This has become one of our favorite soups. It’s quick, tasty, filling and comforting. It’s easy to customize the level of heat, and the toppings add a lot of flavor and texture.
Chicken Tortilla Soup
Servings: 8
Equipment
- Blender
- Dutch oven
Ingredients
Soup
- 6 cups chicken stock
- 6 cups water
- 1½ lbs chicken thighs boneless, skinless
- 1 large onion
- 4 cloves garlic
- 3 tbsp chipotles in adobo
- ½ cup fresh cilantro
- 12 tortilla chips
- kosher salt and pepper to taste
- 1 large can black beans drained and rinsed (optional)
For Serving
- 1 avocado chopped
- ¼ cup cilantro minced
- sour cream
Instructions
Soup
- Combine chicken stock, water, chicken thighs, onion and garlic in a dutch oven or other heavy stock pot. Add salt and pepper to taste. Simmer over medium heat until thighs are tender and shredable, approximately 45 minutes.
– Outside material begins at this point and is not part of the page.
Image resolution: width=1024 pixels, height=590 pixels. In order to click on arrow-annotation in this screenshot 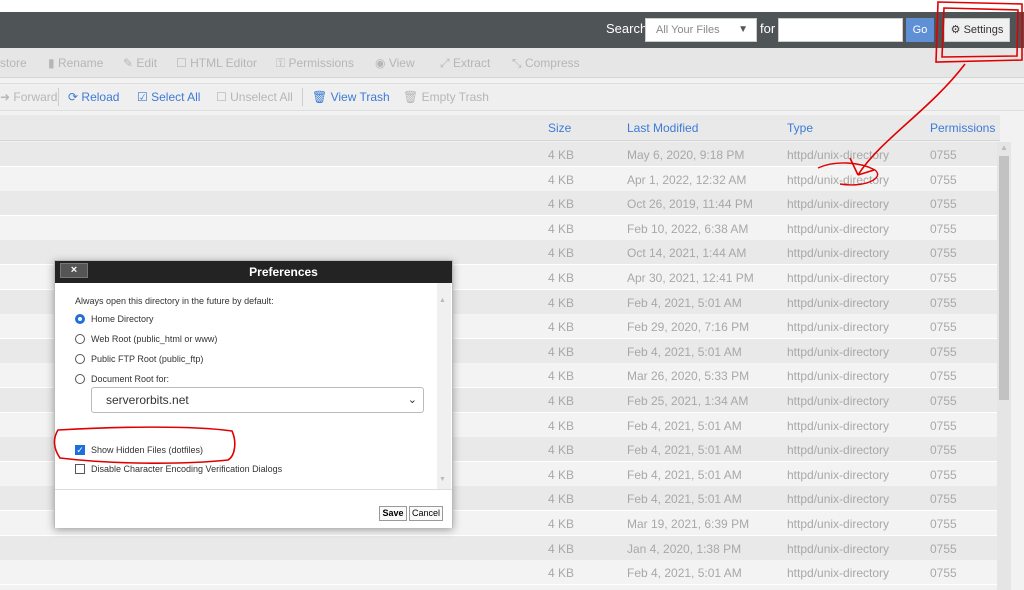, I will do `click(912, 120)`.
- Remove chicken and shred. Set aside
- Skim out solids and place in blender with cilantro, chiles in adobo and tortilla chips. Add enough stock to half fill blender jar. Blend until completely smooth.
- Add shredded chicken, black beans and blended mixture to stock in pot and simmer to combine flavors, approx 15 minutes.
- Adjust seasoning with salt and pepper as desired.
- Serve with avocado, cilantro, sour cream and additional tortilla chips if desired.